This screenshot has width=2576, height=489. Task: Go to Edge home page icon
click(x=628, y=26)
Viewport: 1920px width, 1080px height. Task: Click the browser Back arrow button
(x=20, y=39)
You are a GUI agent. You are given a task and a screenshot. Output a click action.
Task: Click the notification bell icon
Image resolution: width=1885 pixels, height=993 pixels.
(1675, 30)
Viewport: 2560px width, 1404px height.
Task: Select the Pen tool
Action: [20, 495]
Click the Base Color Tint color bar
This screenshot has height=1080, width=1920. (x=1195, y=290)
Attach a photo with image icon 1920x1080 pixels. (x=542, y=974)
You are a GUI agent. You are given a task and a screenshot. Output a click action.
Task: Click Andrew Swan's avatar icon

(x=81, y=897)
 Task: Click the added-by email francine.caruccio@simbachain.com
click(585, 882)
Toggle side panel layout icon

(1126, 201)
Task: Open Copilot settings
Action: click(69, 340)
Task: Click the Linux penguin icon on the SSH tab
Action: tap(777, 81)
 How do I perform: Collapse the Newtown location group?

_ _ _

Only the lines from the one containing "Click the Base Color Tint color bar" through the end of the listing should be copied, and they should be copied exactly.

### Task result
Click the Base Color Tint color bar
This screenshot has height=1080, width=1920. (x=1195, y=290)
Attach a photo with image icon 1920x1080 pixels. (x=542, y=974)
You are a GUI agent. You are given a task and a screenshot. Output a click action.
Task: Click Andrew Swan's avatar icon

(x=81, y=897)
 Task: Click the added-by email francine.caruccio@simbachain.com
click(585, 882)
Toggle side panel layout icon

(1126, 201)
Task: Open Copilot settings
Action: click(69, 340)
Task: Click the Linux penguin icon on the SSH tab
Action: tap(777, 81)
 How do I perform: Collapse the Newtown location group?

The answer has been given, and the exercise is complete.